By Steve White firstname.lastname@example.org
As drought continues to intensify, Nebraska State Fair organizers are trying to be mindful of the very farmers they celebrate.
From water for cattle to fans that provide relief for some of the nation's coolest barns, when it comes to extreme heat, the Nebraska State Fair has already experienced it this summer.
State Fair Board member Tam Allan said, "We went through a good trial by fire -- tough temperatures during all the junior national shows and it went through very well."
Three national cattle shows in three straight weeks put the new fairgrounds to the test last month in 100 degree heat.

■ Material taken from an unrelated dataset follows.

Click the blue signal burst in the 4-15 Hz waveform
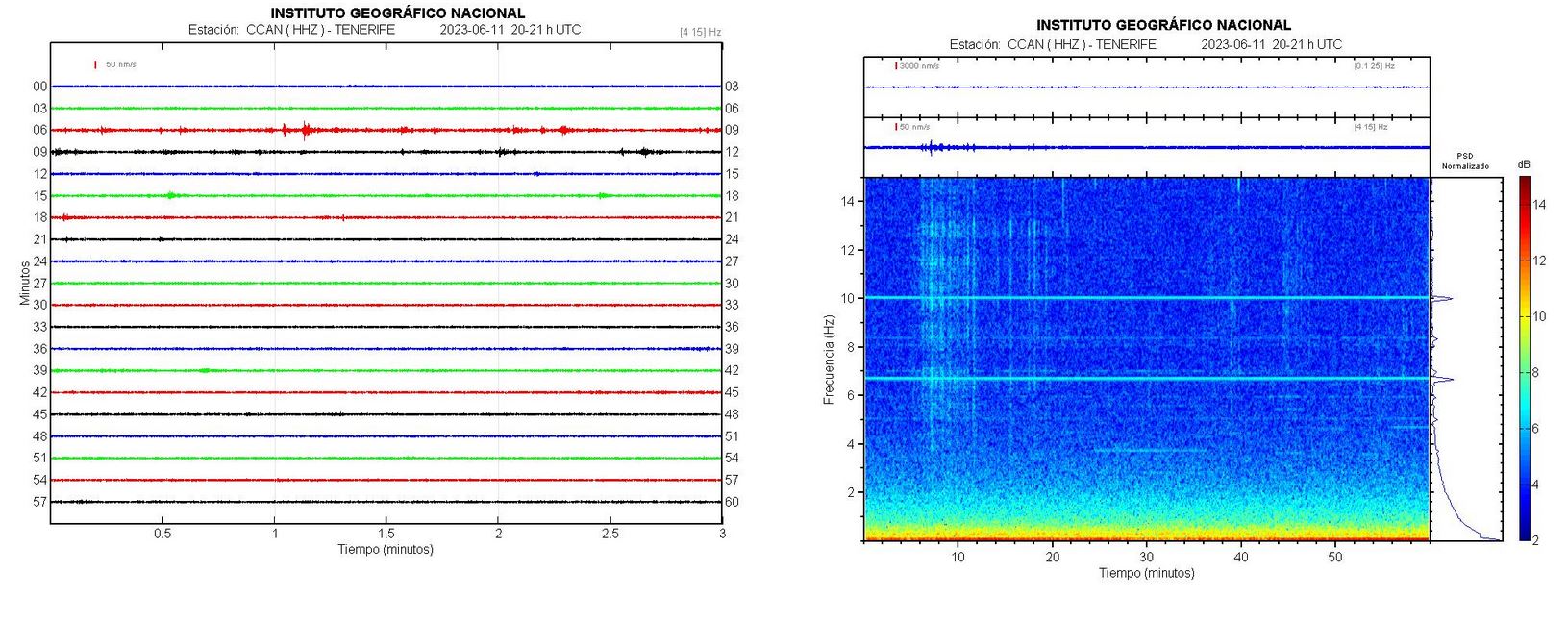The height and width of the screenshot is (622, 1568). tap(931, 147)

Some fairs have been struggling with attendance and livestock conditions in the heat, but not Nebraska.
Allan said, "We are blessed. When I talk to other fairs -- Springfield, Missouri fair is going on right now and they don't have facilities we have."

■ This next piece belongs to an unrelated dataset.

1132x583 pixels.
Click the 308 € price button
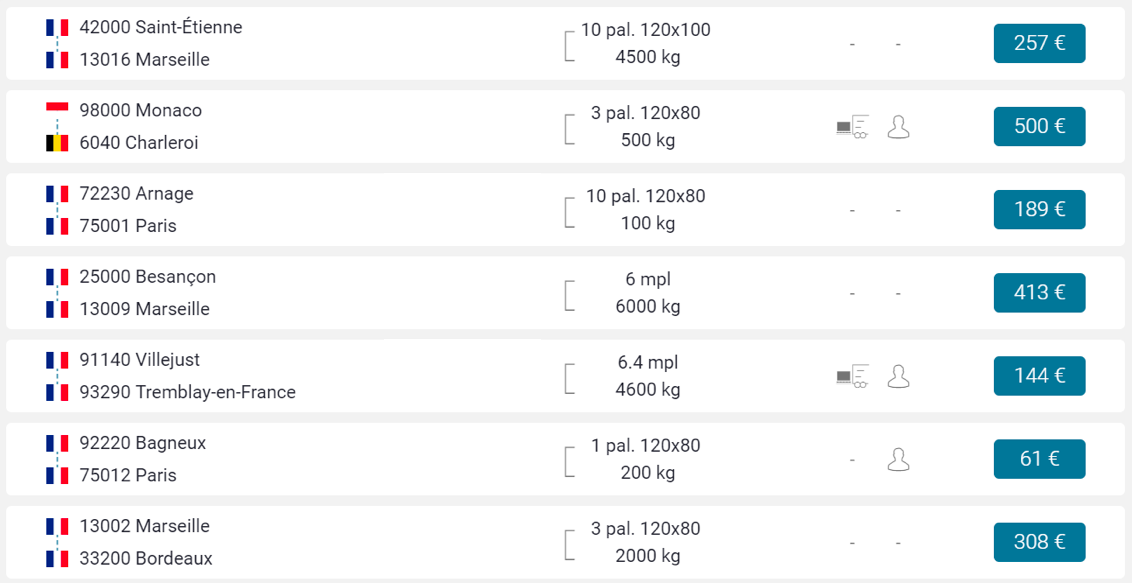point(1039,541)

The community and fairgrounds are ramping up for year number three in Grand Island.
Decorated hay bales will soon sprout up to promote the fair, based on designs submitted recently.
State Fair Facilities Director Jaime Parr said, "There are some fantastic sketches. Some of them I question how they're going to bring to real life. Last two years they've done a great job with that."
But NTV wondered, what happens to that hay after the fair? That question got organizers
thinking of a way to help this drought-stricken state.
Parr looked into it, and says she feels good about what they came up with.
"Knowing bales will be used for feed afterwards, we have talked to a provider to make sure
we're not wasting precious hay and they will be used after the fair," she said.
Conditions are be mixed on the farm. Drought follows years of record profits in agriculture. Regardless, fair leaders say they want to take care of the farmers who take care of the fair.